--- Assignment ---
What you write should be an exact copy of the material, from its first line through the line containing "Screen dimensions: 1218x864".

--- Records for processing ---
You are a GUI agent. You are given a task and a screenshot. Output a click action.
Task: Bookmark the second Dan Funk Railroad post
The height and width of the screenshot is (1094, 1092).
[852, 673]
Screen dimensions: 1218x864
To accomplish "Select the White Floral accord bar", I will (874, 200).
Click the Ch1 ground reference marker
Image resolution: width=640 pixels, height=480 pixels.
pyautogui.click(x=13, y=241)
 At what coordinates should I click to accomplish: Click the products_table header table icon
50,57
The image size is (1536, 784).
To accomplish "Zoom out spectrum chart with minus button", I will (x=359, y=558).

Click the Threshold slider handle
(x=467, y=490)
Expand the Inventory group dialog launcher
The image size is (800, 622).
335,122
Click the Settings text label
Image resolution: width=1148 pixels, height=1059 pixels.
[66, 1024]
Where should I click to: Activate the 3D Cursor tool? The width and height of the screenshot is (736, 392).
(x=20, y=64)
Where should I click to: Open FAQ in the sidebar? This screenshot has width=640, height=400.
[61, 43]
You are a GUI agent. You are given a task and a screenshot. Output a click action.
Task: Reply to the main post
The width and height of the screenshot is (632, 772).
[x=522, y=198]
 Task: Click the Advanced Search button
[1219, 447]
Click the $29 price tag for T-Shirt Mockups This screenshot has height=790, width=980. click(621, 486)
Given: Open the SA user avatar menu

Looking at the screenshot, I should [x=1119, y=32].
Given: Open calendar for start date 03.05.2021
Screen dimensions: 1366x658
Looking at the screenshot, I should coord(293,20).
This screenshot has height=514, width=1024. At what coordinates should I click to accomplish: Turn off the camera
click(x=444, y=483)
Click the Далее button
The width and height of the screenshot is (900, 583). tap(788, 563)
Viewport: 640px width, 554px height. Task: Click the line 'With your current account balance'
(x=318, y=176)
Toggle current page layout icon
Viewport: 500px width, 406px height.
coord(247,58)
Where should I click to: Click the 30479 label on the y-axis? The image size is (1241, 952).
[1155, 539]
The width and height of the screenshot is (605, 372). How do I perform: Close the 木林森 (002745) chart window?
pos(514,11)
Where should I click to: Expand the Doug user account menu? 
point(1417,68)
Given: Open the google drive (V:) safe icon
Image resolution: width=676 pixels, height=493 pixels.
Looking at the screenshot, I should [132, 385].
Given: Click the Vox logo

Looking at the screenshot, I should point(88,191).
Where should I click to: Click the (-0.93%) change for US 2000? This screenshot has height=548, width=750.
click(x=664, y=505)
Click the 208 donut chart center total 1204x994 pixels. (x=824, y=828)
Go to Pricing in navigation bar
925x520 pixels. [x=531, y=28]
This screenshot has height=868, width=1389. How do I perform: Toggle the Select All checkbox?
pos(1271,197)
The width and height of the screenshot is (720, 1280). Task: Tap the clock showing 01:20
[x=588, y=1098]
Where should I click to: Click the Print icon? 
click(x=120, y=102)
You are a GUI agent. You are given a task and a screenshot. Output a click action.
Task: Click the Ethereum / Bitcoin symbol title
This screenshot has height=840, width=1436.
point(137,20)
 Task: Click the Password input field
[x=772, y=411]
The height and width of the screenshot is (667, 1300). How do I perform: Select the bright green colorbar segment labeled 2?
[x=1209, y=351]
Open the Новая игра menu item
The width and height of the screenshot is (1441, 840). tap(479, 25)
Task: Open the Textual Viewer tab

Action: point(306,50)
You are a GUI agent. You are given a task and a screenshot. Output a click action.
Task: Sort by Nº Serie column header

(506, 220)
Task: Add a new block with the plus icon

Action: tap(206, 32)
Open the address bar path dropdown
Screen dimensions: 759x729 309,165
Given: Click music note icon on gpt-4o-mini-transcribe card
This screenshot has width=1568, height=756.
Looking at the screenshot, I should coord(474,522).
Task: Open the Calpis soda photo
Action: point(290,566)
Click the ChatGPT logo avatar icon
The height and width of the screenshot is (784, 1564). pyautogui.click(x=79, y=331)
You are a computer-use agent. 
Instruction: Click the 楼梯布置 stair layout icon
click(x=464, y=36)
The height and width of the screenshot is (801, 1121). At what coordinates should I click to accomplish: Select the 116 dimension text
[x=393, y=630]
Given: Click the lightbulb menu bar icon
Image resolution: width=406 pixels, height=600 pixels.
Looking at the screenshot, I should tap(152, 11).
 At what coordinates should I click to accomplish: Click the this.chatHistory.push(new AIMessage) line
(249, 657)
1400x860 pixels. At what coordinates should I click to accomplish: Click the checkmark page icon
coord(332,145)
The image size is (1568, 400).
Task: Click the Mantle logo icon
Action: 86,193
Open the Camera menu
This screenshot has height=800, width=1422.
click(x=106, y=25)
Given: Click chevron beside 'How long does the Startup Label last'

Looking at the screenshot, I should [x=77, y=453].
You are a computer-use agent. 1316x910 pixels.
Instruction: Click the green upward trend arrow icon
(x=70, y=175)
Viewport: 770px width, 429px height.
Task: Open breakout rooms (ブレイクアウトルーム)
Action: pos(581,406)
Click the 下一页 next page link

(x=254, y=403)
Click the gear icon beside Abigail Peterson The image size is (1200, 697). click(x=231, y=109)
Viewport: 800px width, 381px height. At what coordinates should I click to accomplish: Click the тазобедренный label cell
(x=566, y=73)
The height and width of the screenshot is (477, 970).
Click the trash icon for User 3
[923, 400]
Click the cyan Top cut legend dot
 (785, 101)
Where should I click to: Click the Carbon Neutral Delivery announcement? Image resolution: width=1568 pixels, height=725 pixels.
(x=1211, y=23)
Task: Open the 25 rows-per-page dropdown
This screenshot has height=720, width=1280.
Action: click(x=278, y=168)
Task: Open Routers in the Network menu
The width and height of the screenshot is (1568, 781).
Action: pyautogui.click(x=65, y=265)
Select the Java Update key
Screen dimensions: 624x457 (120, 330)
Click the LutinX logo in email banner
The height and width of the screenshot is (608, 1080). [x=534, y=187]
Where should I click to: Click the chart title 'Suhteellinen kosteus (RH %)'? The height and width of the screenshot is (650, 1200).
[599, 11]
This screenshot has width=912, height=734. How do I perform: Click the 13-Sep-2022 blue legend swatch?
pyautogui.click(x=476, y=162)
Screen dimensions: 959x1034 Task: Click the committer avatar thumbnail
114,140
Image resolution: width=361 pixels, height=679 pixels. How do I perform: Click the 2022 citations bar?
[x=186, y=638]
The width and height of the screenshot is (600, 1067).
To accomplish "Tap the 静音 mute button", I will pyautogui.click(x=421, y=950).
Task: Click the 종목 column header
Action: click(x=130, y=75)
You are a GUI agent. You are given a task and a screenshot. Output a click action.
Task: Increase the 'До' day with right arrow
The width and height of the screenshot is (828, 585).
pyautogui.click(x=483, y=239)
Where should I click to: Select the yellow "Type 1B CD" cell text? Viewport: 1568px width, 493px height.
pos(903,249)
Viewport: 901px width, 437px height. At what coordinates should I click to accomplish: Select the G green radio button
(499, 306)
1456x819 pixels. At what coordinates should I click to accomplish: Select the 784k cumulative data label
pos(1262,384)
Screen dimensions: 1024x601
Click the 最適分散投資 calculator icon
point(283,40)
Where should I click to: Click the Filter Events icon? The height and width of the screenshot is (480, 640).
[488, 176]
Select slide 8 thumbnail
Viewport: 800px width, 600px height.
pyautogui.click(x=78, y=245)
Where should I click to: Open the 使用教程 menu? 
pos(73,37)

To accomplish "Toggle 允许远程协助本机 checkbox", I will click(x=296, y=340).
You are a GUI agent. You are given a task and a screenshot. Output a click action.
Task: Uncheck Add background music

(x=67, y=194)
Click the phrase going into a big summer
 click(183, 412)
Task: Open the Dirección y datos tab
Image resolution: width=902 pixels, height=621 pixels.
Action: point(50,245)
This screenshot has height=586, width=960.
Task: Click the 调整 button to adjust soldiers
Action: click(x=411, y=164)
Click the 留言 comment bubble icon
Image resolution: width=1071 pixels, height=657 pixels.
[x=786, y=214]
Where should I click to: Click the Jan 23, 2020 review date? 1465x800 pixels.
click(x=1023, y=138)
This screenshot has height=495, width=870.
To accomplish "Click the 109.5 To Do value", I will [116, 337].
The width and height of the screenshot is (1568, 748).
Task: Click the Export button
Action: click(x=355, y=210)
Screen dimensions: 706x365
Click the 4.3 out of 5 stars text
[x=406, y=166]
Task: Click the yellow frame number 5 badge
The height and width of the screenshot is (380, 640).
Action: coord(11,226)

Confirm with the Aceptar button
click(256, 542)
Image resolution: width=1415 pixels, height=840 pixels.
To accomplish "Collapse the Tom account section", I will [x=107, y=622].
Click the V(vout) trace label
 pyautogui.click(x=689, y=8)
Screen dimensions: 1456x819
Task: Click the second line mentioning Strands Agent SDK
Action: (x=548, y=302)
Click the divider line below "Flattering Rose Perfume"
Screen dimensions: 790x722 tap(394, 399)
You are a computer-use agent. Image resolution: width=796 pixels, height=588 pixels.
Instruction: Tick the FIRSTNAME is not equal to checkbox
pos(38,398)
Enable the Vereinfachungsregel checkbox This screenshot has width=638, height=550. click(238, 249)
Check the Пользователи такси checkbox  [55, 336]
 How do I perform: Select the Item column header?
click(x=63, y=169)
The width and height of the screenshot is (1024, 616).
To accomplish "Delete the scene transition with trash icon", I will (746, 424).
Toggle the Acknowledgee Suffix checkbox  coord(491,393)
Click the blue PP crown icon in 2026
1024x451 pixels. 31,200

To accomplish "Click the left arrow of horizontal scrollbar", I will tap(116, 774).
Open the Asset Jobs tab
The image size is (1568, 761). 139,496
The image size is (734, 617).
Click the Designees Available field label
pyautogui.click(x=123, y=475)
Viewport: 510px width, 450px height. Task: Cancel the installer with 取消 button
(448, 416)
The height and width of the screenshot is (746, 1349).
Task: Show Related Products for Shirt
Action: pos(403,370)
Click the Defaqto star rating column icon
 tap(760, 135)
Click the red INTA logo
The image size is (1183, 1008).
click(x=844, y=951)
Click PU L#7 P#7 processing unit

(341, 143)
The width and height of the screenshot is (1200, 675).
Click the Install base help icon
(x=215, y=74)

--- Solution for this problem ---
You are a GUI agent. You are given a task and a screenshot. Output a click action.
Task: Bookmark the second Dan Funk Railroad post
The height and width of the screenshot is (1094, 1092).
[852, 673]
Screen dimensions: 1218x864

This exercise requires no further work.